- [ASSIGNMENT]: Reproduce the following book review word for word, in its entirety.

+++ DOCUMENT EXCERPT +++

Miss B. is an elderly woman, a descendent of an Acadian - that is, one of the French settlers that lived in the northern part of Nova Scotia until the British removed them, put them on ships and sent them down the Atlantic coast of America. They resettled in Louisiana, and from Acadia, we get Cajun, the music and the food. Miss B's forebears came back to Nova Scotia and settled on the Bay of Fundy coast. She's a midwife - of the old fashioned kind. She has lots of old fashioned remedies, she brings babies into the world, she nurses sick people and brings them back to health if she can. And she is close friends with Dora, who at the beginning of the book is a young child, and by the end is a midwife herself, a widow at 19, and with an adopted child. Miss B. has taught Dora everything she knows, but Dora is not sure she wants this kind of responsibility. Like witches of folklore, everyone loves a midwife until something goes wrong, and then she's spurned.
The majority of this story has for it's background WW1. No-one Dora cares for is lost, and there is little about the war itself although there are some nice details here, including the Newfoundland socks that men on the front would barter for, as they were warmer than any other. During the course of Dora's story, the Halifax Explosion occurs. This was a huge and dreadful even in Halifax, Nova Scotia, in 1917 when 2,000 were killed, 9,000 injured, and 6,000 left homeless. The Spanish Flu is also touched upon whilst Dora is living in Boston, Mass.

+++ SUPPLIED MATERIAL +++

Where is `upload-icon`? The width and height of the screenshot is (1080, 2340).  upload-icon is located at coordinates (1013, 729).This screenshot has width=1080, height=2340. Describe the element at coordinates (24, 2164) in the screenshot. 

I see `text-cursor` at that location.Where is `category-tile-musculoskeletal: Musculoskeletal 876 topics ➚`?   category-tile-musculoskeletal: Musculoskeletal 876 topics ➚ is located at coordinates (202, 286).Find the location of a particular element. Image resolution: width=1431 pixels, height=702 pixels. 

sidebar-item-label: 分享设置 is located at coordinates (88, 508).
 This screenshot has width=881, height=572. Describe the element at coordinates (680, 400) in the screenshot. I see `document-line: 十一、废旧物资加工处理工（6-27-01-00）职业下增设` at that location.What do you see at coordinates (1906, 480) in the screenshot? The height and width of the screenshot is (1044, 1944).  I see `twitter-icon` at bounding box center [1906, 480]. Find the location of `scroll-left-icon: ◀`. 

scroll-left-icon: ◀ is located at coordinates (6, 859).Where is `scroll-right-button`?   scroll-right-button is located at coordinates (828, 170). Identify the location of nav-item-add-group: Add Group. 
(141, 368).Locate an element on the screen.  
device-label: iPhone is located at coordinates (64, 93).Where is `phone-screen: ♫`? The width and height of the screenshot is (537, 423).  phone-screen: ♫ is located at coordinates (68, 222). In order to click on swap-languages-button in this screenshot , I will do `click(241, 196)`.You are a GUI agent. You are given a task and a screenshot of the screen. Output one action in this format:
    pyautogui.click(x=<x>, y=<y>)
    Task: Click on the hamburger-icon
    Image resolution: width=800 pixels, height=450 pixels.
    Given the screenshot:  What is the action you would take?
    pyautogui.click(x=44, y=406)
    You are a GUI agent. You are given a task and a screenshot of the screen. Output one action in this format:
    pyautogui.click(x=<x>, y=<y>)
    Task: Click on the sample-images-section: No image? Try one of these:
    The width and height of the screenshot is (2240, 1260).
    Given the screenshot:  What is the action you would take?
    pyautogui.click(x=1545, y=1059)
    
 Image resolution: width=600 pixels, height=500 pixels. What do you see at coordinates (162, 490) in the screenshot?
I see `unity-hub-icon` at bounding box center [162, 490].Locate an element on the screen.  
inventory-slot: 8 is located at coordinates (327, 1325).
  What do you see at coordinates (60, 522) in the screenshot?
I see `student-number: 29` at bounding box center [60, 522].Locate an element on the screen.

+++

- [RESPONSE BELOW]:
Miss B. is an elderly woman, a descendent of an Acadian - that is, one of the French settlers that lived in the northern part of Nova Scotia until the British removed them, put them on ships and sent them down the Atlantic coast of America. They resettled in Louisiana, and from Acadia, we get Cajun, the music and the food. Miss B's forebears came back to Nova Scotia and settled on the Bay of Fundy coast. She's a midwife - of the old fashioned kind. She has lots of old fashioned remedies, she brings babies into the world, she nurses sick people and brings them back to health if she can. And she is close friends with Dora, who at the beginning of the book is a young child, and by the end is a midwife herself, a widow at 19, and with an adopted child. Miss B. has taught Dora everything she knows, but Dora is not sure she wants this kind of responsibility. Like witches of folklore, everyone loves a midwife until something goes wrong, and then she's spurned.
The majority of this story has for it's background WW1. No-one Dora cares for is lost, and there is little about the war itself although there are some nice details here, including the Newfoundland socks that men on the front would barter for, as they were warmer than any other. During the course of Dora's story, the Halifax Explosion occurs. This was a huge and dreadful even in Halifax, Nova Scotia, in 1917 when 2,000 were killed, 9,000 injured, and 6,000 left homeless. The Spanish Flu is also touched upon whilst Dora is living in Boston, Mass.